START AVAILABLE DATA

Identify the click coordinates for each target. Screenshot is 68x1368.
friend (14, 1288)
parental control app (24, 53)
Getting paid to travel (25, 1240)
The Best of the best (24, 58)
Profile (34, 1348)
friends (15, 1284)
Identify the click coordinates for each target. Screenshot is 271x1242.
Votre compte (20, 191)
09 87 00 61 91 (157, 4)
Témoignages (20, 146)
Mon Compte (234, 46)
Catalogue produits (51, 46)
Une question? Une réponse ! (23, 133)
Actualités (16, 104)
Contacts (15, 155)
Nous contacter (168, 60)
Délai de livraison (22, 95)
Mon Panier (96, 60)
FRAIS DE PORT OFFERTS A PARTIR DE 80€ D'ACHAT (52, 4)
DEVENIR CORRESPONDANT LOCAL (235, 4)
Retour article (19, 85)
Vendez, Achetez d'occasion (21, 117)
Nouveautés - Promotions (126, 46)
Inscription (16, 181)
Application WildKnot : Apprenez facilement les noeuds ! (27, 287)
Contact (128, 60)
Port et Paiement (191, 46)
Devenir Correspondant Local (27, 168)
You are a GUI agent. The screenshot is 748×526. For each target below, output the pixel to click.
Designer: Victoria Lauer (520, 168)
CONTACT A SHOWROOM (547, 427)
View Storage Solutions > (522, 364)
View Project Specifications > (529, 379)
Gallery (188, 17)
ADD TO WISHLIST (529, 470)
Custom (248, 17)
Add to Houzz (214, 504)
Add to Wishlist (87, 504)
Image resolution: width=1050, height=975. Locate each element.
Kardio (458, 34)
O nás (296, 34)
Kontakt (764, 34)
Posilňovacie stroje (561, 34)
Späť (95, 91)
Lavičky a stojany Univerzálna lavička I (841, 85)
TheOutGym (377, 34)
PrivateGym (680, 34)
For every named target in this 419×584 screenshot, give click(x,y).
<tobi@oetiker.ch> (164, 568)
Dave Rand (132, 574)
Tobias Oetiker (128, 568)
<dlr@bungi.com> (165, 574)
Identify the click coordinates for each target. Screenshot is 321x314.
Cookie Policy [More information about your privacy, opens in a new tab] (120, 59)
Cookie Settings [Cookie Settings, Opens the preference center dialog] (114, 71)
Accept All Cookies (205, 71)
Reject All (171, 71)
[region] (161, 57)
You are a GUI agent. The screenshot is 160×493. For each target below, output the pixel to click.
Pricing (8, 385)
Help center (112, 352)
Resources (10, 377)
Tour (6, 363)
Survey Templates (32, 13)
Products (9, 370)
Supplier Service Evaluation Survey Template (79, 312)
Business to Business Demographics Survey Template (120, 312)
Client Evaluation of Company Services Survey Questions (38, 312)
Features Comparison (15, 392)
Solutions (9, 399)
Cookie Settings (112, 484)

END AVAILABLE DATA

* GOAL
Return every line of the data above, unchanged and in its original order.

* EXPECTED OUTPUT
Identify the click coordinates for each target. Screenshot is 68x1368.
friend (14, 1288)
parental control app (24, 53)
Getting paid to travel (25, 1240)
The Best of the best (24, 58)
Profile (34, 1348)
friends (15, 1284)
Identify the click coordinates for each target. Screenshot is 271x1242.
Votre compte (20, 191)
09 87 00 61 91 (157, 4)
Témoignages (20, 146)
Mon Compte (234, 46)
Catalogue produits (51, 46)
Une question? Une réponse ! (23, 133)
Actualités (16, 104)
Contacts (15, 155)
Nous contacter (168, 60)
Délai de livraison (22, 95)
Mon Panier (96, 60)
FRAIS DE PORT OFFERTS A PARTIR DE 80€ D'ACHAT (52, 4)
DEVENIR CORRESPONDANT LOCAL (235, 4)
Retour article (19, 85)
Vendez, Achetez d'occasion (21, 117)
Nouveautés - Promotions (126, 46)
Inscription (16, 181)
Application WildKnot : Apprenez facilement les noeuds ! (27, 287)
Contact (128, 60)
Port et Paiement (191, 46)
Devenir Correspondant Local (27, 168)
You are a GUI agent. The screenshot is 748×526. For each target below, output the pixel to click.
Designer: Victoria Lauer (520, 168)
CONTACT A SHOWROOM (547, 427)
View Storage Solutions > (522, 364)
View Project Specifications > (529, 379)
Gallery (188, 17)
ADD TO WISHLIST (529, 470)
Custom (248, 17)
Add to Houzz (214, 504)
Add to Wishlist (87, 504)
Image resolution: width=1050, height=975. Locate each element.
Kardio (458, 34)
O nás (296, 34)
Kontakt (764, 34)
Posilňovacie stroje (561, 34)
Späť (95, 91)
Lavičky a stojany Univerzálna lavička I (841, 85)
TheOutGym (377, 34)
PrivateGym (680, 34)
For every named target in this 419×584 screenshot, give click(x,y).
<tobi@oetiker.ch> (164, 568)
Dave Rand (132, 574)
Tobias Oetiker (128, 568)
<dlr@bungi.com> (165, 574)
Identify the click coordinates for each target. Screenshot is 321x314.
Cookie Policy [More information about your privacy, opens in a new tab] (120, 59)
Cookie Settings [Cookie Settings, Opens the preference center dialog] (114, 71)
Accept All Cookies (205, 71)
Reject All (171, 71)
[region] (161, 57)
You are a GUI agent. The screenshot is 160×493. For each target below, output the pixel to click.
Pricing (8, 385)
Help center (112, 352)
Resources (10, 377)
Tour (6, 363)
Survey Templates (32, 13)
Products (9, 370)
Supplier Service Evaluation Survey Template (79, 312)
Business to Business Demographics Survey Template (120, 312)
Client Evaluation of Company Services Survey Questions (38, 312)
Features Comparison (15, 392)
Solutions (9, 399)
Cookie Settings (112, 484)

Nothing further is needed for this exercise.